* begin RECORDS FOR THIS EXERCISE *
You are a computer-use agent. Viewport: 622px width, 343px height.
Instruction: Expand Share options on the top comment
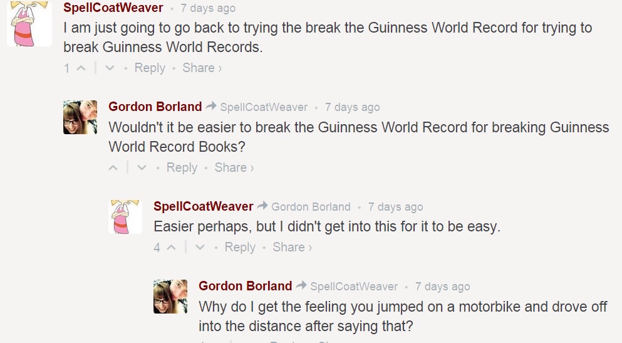pyautogui.click(x=202, y=68)
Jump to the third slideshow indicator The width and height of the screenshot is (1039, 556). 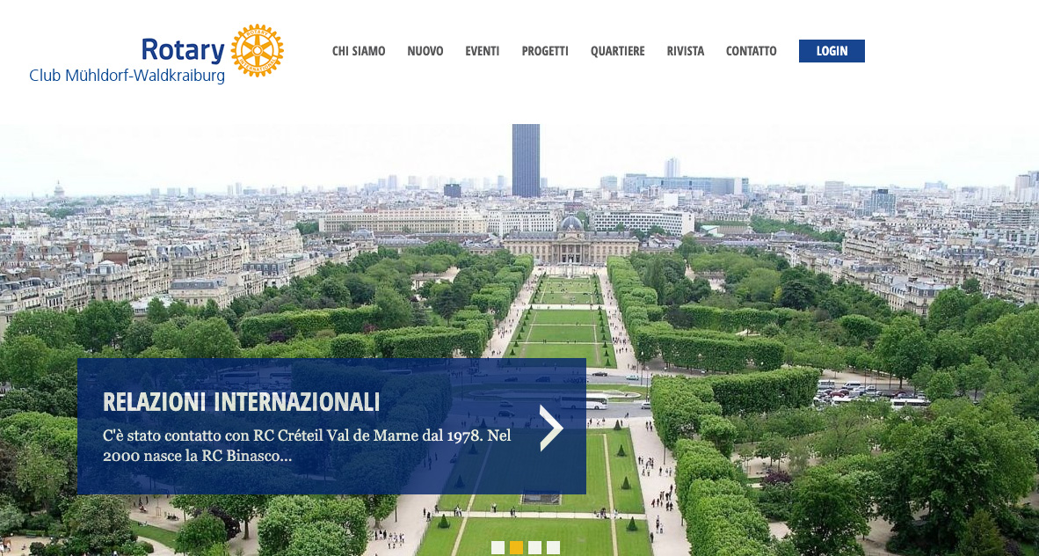click(x=534, y=547)
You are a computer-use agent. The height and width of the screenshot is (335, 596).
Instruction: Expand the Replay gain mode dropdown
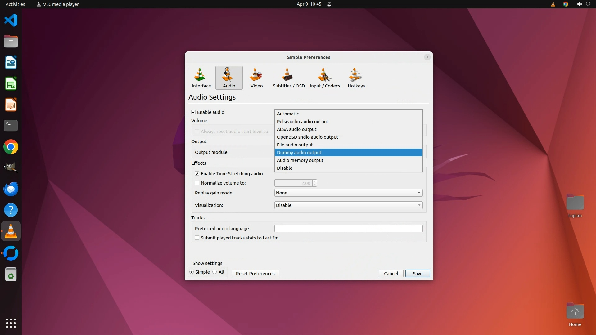point(348,193)
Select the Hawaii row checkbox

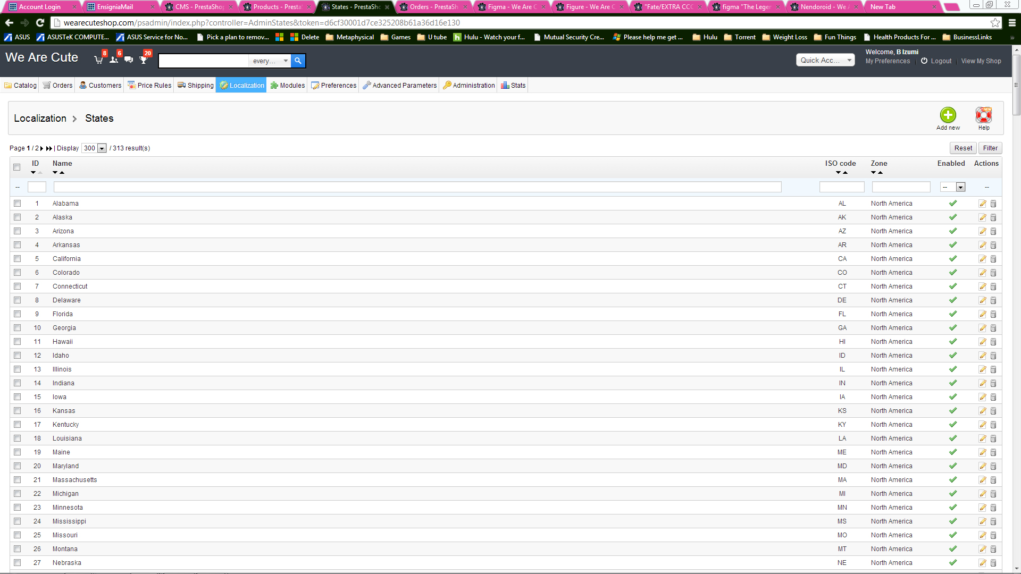tap(17, 342)
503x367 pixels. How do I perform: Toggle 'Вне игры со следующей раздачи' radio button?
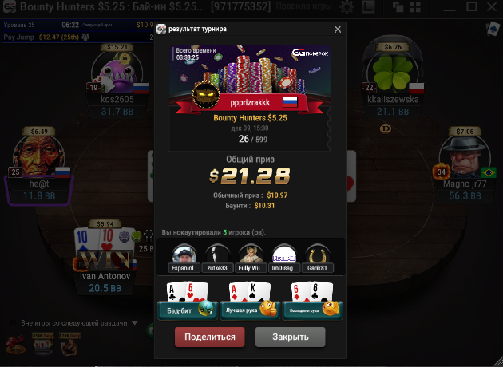coord(13,323)
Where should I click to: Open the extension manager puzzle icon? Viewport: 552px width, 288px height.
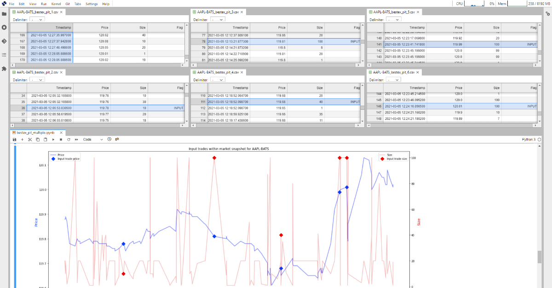[4, 68]
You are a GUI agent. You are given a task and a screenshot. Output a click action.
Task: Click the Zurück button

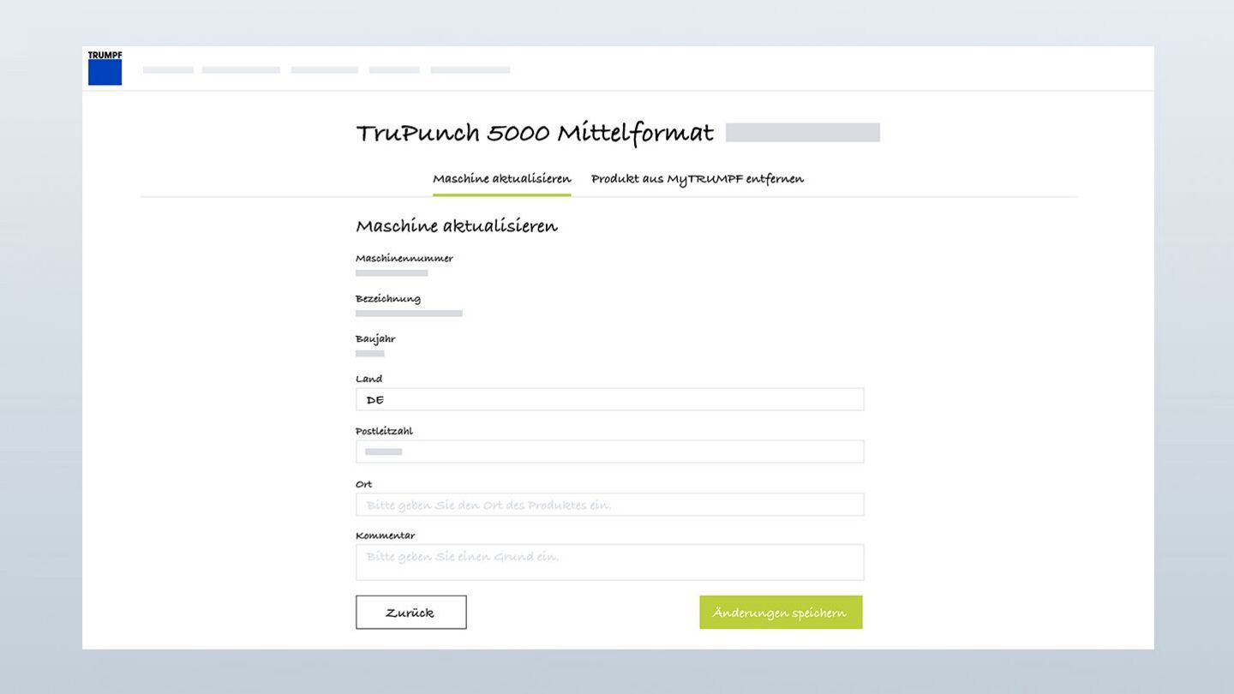click(x=410, y=612)
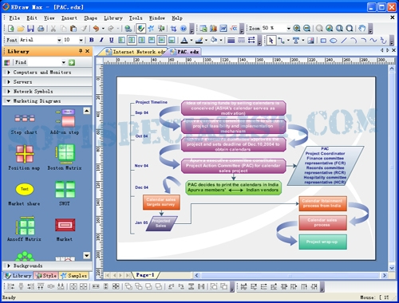Click the Undo arrow icon
This screenshot has width=399, height=303.
(96, 28)
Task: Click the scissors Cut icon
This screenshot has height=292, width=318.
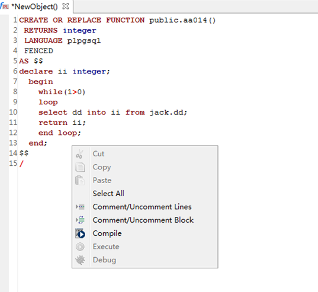Action: [x=79, y=154]
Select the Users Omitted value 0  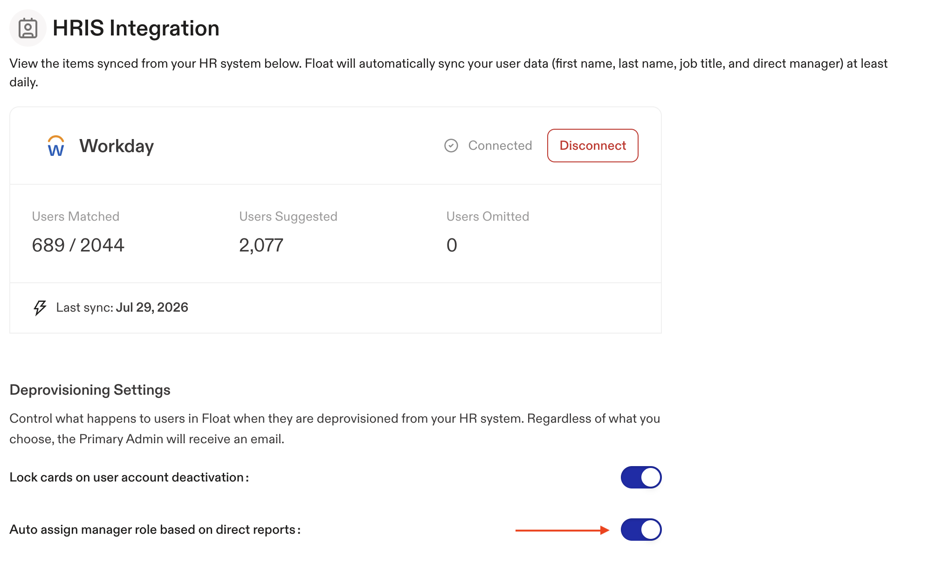point(452,245)
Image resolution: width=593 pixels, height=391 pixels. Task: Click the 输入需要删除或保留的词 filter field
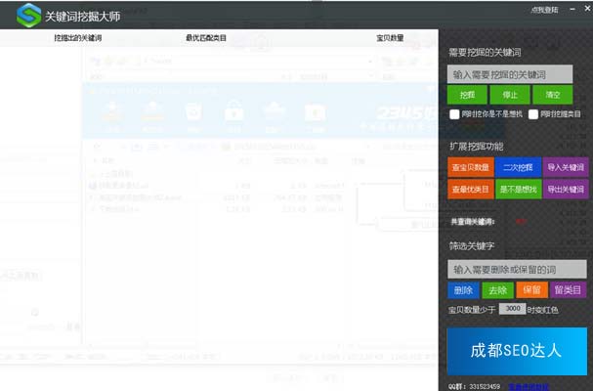[x=517, y=269]
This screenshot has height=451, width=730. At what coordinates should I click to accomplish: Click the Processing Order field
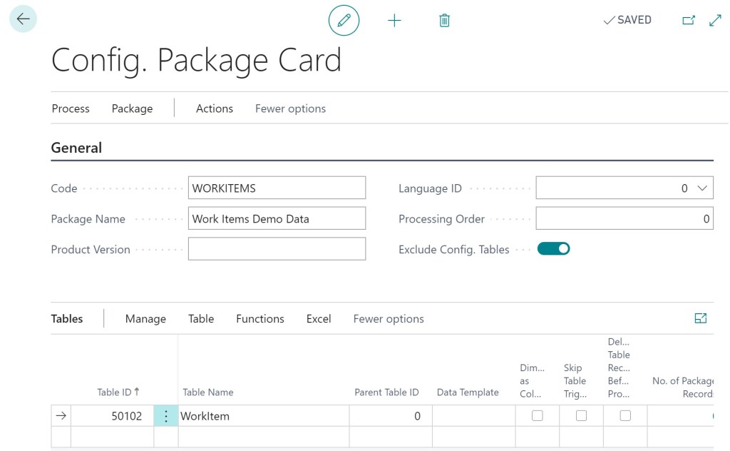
* end RECORDS FOR THIS EXERCISE *
• _WHAT YOU SHOULD DO_: Reproduce the stretch from the line containing "Image resolution: width=593" through the end of the rows above, character for character, leaving out the pictures.

• _THE COMPLETED TASK_:
Image resolution: width=593 pixels, height=391 pixels. Task: Click the 输入需要删除或保留的词 filter field
[x=517, y=269]
This screenshot has height=451, width=730. At what coordinates should I click to accomplish: Click the Processing Order field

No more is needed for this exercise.